VENDITA ALLO SCOPERTO E CREDIT DEFAULT SWAP: NECESSITA’ DI UN QUADRO REGOLAMENTARE
Enrico Schenato, avvocato e magistrato onorario
La vendita allo scoperto (short selling) è una operazione con la quale un soggetto vende un titolo che non possiede con l’intenzione di riacquistare un titolo identico in un momento successivo per essere in grado di consegnarlo al compratore.
Si distingue in due tipi:
a) la vendita allo scoperto con provvista di titoli garantita (covered short sellinng) nella quale il venditore ha stipulato accordi per poter prendere a prestito i titoli prima della vendita
b) la vendita allo scoperto senza provvista di titoli garantita (uncovered o naked) nella quale il venditore non ha preso a prestito i titoli al momento della vendita allo scoperto.
Sui mercati a pronti, oltre alla vendita allo scoperto, si può arrivare ad una posizione corta netta anche attraverso l’uso di derivati, negoziati nei mercati regolamentati, sia over the counter.
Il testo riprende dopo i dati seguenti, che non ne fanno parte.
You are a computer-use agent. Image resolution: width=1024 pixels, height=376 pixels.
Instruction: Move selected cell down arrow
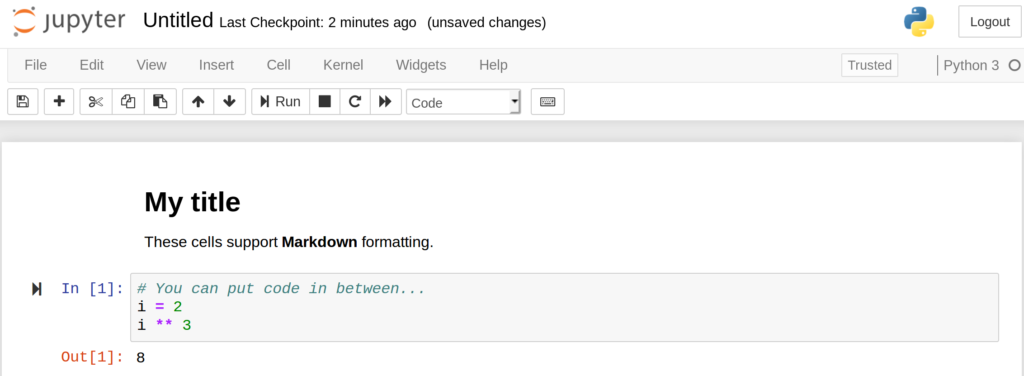click(229, 102)
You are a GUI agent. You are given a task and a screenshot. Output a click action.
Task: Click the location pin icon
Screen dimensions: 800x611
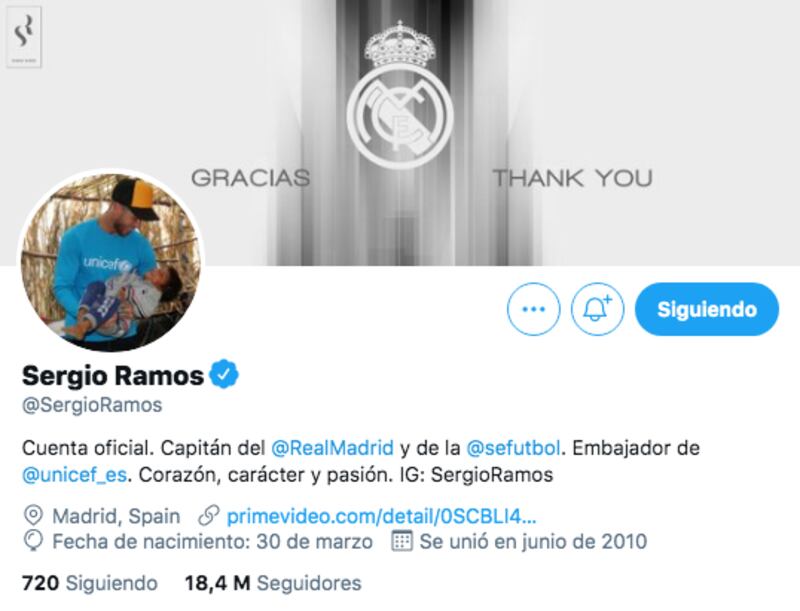33,516
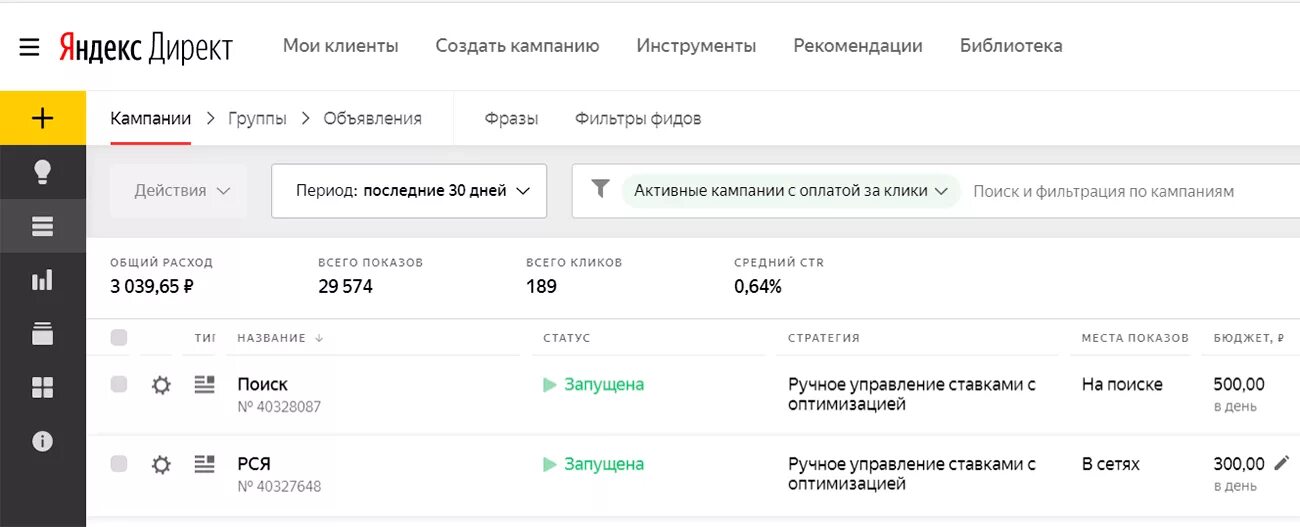
Task: Click the yellow plus create button
Action: pos(42,118)
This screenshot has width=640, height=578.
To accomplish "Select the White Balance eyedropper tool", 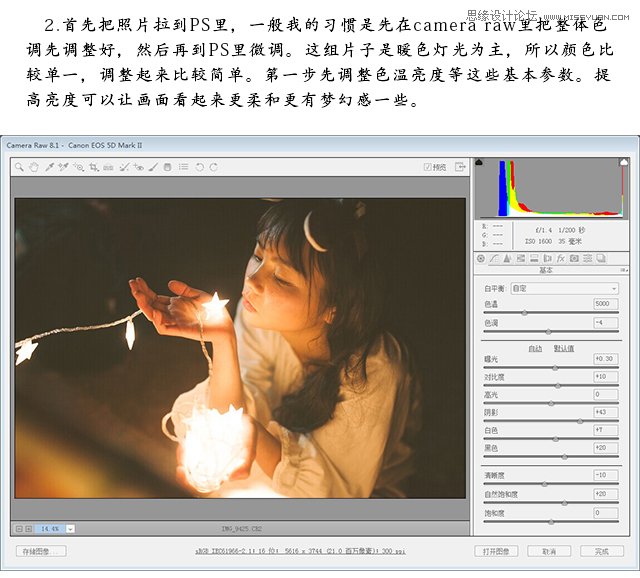I will tap(48, 168).
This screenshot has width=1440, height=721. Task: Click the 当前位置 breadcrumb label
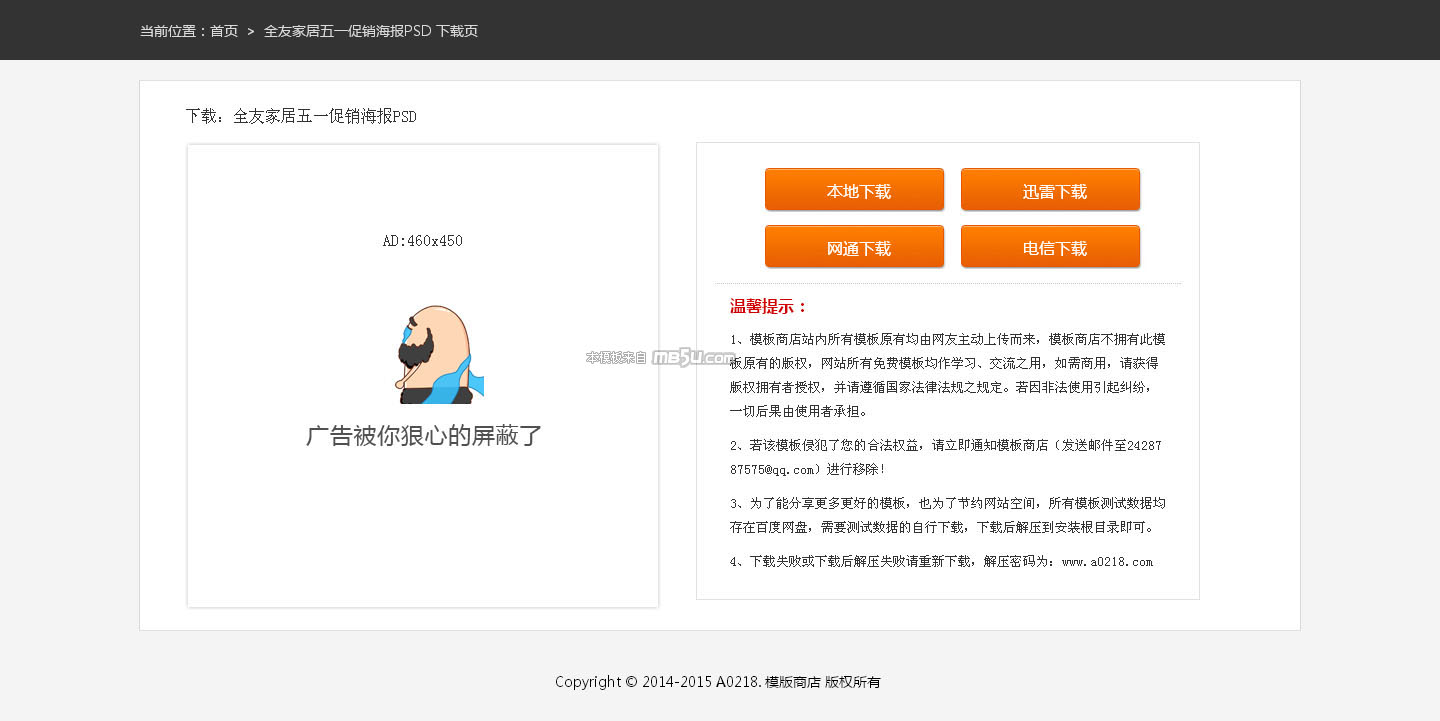click(168, 31)
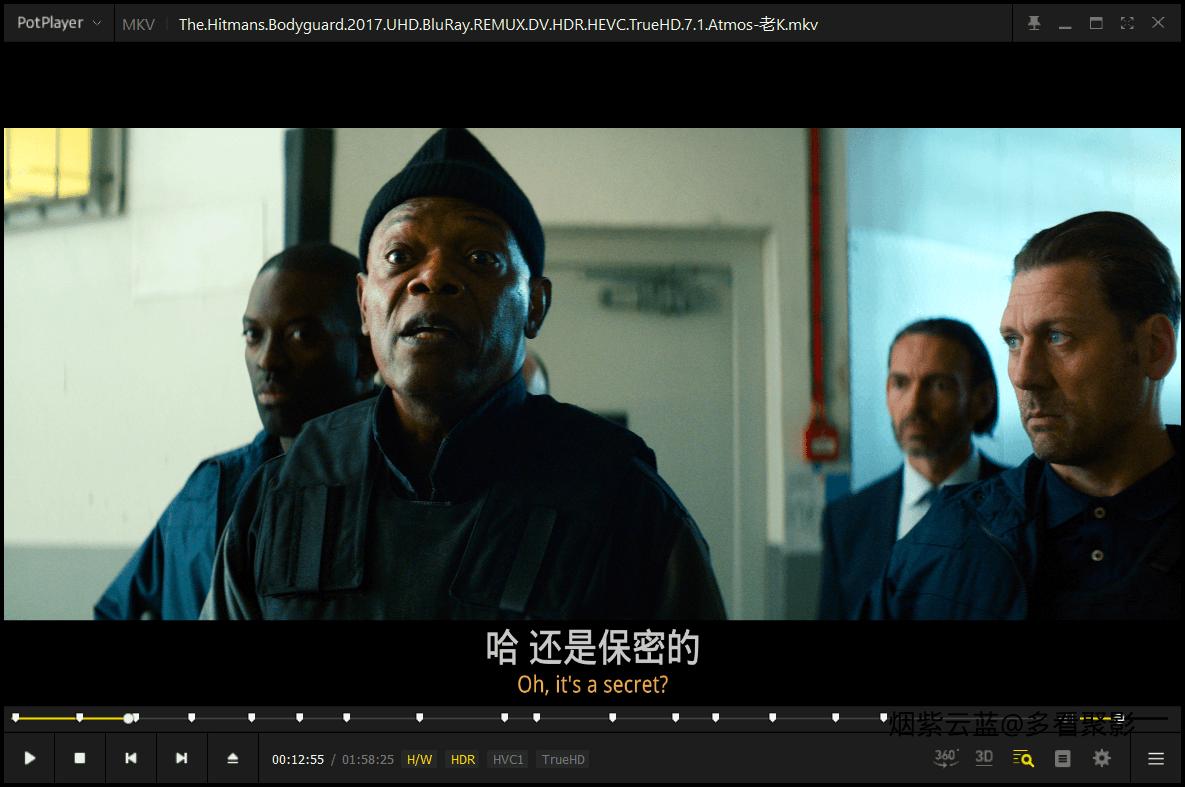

Questa pratica, dal 2008, è stata in diverse fasi limitata sui principali mercati finanziari perché accusata di contribuire a far crollare i prezzi dei titoli.
Il divieto deciso dalle authority è stato, a sua volta, criticato per il fatto di inibire, proprio in una fase critica, un’importante fonte di attività dei mercati.
In condizioni normali, la pratica dello short selling contribuisce al buon funzionamento degli scambi di borsa, in termini sia di liquidità sia di contrasto a fenomeni di eccessiva volatilità delle quotazioni.
Quanto al debito sovrano, una strategia di natura speculativa consiste nel comprare credit default swap (cds) di un Paese di area euro puntando ad allargare gli spread e, per questa via, ad influenzare il mercato dei titoli sottostanti.
Ma in disparte questo rilievo, va ricordato che oltre alle vendite allo scoperto sui mercati a pronti, anche le operazioni sui cds possono essere utilizzate per garantire una posizione economica corta (cioè ribassista).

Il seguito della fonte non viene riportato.